** Your instructions **
Retype the listing below exactly, beginning at the line that contains "Click the Apply" and ending with its last line.
····················
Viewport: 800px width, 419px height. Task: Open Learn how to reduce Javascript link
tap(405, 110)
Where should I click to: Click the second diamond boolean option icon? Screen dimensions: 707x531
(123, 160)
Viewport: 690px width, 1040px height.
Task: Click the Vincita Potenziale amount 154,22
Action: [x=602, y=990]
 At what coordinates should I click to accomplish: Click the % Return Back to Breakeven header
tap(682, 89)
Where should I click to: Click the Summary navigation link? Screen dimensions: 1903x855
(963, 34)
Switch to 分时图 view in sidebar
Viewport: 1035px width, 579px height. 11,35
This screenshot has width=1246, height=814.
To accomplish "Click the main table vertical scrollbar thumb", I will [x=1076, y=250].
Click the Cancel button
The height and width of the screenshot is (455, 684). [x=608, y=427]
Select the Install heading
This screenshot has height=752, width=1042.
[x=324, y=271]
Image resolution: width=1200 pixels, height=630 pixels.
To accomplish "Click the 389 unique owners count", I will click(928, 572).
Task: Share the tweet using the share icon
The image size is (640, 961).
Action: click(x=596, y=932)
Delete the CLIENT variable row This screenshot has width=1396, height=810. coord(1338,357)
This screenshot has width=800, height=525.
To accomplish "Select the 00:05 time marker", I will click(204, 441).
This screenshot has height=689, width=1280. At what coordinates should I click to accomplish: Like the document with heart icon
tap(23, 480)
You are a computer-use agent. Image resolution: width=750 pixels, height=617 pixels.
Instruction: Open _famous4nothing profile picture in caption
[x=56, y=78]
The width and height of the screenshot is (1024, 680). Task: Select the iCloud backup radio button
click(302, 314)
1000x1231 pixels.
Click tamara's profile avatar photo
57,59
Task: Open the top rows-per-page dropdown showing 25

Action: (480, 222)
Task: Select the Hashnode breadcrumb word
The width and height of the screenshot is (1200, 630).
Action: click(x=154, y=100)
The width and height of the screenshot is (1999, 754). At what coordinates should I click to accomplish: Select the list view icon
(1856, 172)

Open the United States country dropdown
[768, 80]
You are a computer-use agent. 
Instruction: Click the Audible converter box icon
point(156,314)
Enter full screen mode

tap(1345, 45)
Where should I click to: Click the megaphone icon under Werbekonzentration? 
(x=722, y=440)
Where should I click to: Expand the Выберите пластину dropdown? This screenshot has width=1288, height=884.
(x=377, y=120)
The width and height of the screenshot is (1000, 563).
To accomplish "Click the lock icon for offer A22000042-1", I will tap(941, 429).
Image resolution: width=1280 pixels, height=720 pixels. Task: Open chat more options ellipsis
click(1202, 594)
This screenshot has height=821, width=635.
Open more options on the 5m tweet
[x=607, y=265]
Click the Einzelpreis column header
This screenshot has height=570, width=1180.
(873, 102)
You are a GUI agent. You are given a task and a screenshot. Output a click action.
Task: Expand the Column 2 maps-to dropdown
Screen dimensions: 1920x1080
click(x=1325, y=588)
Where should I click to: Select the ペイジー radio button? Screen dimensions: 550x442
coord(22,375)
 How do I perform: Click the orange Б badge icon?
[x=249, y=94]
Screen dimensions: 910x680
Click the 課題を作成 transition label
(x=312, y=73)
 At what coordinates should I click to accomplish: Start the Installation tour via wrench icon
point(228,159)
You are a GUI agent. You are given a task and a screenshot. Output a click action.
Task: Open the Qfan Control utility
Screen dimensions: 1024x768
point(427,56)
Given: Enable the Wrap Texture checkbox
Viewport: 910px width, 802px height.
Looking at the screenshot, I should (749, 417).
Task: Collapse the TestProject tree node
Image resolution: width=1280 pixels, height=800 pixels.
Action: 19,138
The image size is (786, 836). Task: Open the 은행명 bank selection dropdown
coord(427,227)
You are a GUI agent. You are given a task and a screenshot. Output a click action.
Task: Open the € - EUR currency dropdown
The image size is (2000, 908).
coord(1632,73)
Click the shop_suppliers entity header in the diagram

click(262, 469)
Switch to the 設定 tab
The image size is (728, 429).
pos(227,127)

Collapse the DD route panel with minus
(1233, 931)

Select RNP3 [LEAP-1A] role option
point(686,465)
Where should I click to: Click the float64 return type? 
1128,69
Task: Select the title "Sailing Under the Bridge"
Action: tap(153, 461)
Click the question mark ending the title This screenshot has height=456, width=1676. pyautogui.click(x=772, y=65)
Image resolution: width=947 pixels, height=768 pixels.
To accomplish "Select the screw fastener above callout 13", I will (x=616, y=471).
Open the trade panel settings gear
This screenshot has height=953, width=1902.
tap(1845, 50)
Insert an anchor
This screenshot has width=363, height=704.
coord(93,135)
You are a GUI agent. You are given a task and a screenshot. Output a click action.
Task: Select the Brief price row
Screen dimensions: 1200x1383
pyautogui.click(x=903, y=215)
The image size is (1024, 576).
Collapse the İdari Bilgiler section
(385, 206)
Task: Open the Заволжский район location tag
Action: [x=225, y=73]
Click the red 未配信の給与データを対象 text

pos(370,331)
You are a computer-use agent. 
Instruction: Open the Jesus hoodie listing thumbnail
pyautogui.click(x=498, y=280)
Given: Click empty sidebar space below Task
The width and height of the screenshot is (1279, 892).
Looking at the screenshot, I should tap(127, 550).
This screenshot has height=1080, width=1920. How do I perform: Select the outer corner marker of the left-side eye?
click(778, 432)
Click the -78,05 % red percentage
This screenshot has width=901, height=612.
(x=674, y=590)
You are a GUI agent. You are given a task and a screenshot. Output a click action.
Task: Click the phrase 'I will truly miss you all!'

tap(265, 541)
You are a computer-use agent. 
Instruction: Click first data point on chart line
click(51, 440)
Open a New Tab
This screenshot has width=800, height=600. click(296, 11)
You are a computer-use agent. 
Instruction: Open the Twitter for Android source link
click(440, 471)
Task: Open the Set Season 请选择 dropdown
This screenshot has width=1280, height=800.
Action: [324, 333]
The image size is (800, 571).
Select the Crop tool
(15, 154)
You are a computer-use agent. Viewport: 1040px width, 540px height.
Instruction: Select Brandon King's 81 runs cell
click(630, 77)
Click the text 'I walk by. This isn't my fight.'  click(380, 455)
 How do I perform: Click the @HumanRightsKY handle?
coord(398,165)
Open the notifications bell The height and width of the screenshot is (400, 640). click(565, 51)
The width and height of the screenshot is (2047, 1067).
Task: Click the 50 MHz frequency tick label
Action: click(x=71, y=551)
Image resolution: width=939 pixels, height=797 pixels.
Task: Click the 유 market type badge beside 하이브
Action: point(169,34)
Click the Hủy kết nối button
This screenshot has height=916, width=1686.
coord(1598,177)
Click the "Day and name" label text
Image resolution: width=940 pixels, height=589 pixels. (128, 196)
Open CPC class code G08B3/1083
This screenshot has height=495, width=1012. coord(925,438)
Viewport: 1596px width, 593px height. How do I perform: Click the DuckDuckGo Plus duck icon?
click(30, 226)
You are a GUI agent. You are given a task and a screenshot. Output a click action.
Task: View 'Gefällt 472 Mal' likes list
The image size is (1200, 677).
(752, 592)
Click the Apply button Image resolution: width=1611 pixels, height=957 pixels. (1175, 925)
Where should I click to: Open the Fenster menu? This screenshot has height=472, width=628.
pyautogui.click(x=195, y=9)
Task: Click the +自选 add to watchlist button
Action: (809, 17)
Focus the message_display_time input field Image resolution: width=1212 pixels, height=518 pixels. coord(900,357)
····················
** Solution **
Click the Apply button Image resolution: width=1611 pixels, height=957 pixels. (1175, 925)
Where should I click to: Open the Fenster menu? This screenshot has height=472, width=628.
pyautogui.click(x=195, y=9)
Task: Click the +自选 add to watchlist button
Action: (809, 17)
Focus the message_display_time input field Image resolution: width=1212 pixels, height=518 pixels. coord(900,357)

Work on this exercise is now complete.